Five hundred boys and girls stood in the hall waiting for Col. Ram Singh. When the old Colonel came, his formidable presence suppressed all the sounds. The wind slowed down so that rustling leaves wouldn’t dare add noise. As he spoke without a mic, everyone tried to get most of what he was saying. “How many of you want to or can go home? Raise your hands.” Colonel asked. He didn’t see any hands. Then he asked, “How many of you want to stay here?” All wanted.


The hall where we gathered. (This photo is of another event)

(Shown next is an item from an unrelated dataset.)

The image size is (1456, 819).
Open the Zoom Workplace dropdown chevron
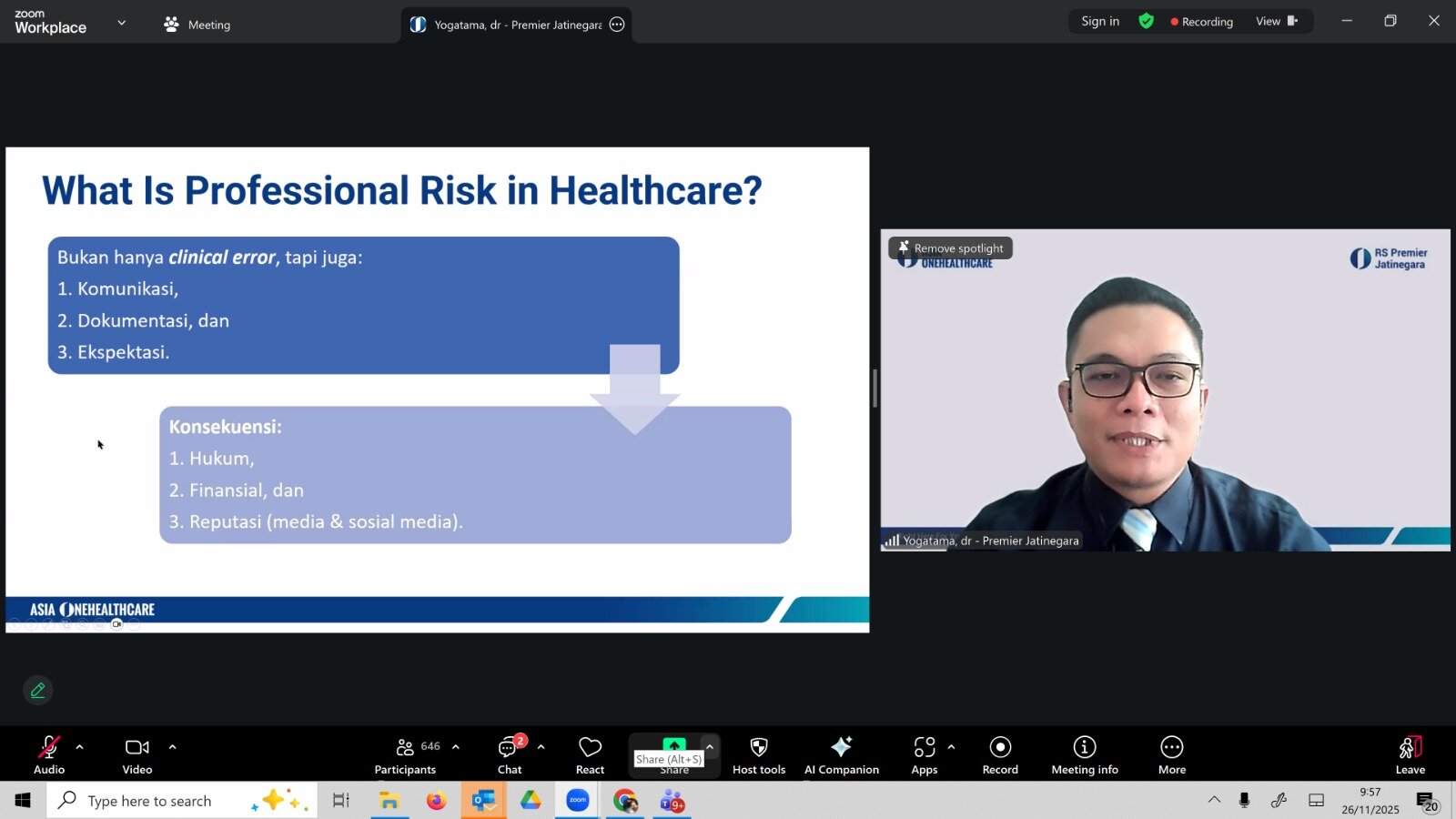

When on the evening of 24 March 2020, the government announced a nationwide lockdown, little did it think about some five hundred odd students in Dakshana Valley in Kadus Village of Pune, not that it was considerate regarding millions of other citizens. This presented a serious problem before the administration of the valley. These students were from all parts of the country, from different districts, and mostly from villages. In a locked-down nation, it was not an easy job to arrange transportation to about five hundred odd villages. For a moment, even if it was possible, still was it the best decision to send them to their villages? These government school students, mostly from impoverished rural families, were selected to be prepared for IIT and Medical. Everyone at Dakshana had put their sweat and blood to ensure that they succeeded, for success was not an option but a compulsion for them, the only way to bring their families out of the vicious circles of poverty.

Colonel asked, “How many of you have a separate room or proper place to study? How many of you have to do some work at home?”. He asked a few more questions, and it was clear that sending scholars home would drastically decrease their chances of success. Scholars were all young and less prone to the virus; the campus was very isolated, in a village valley far from the city; thus, a safe bubble could be ensured. Sending them home meant leaving them on their own. Most of the scholars had lived in restricted residential campuses of JNVs and had no experience traveling alone; in addition, only a few had phones which could be helpful during the travel (phones were banned in Dakshana). Keeping them on campus seemed best for them.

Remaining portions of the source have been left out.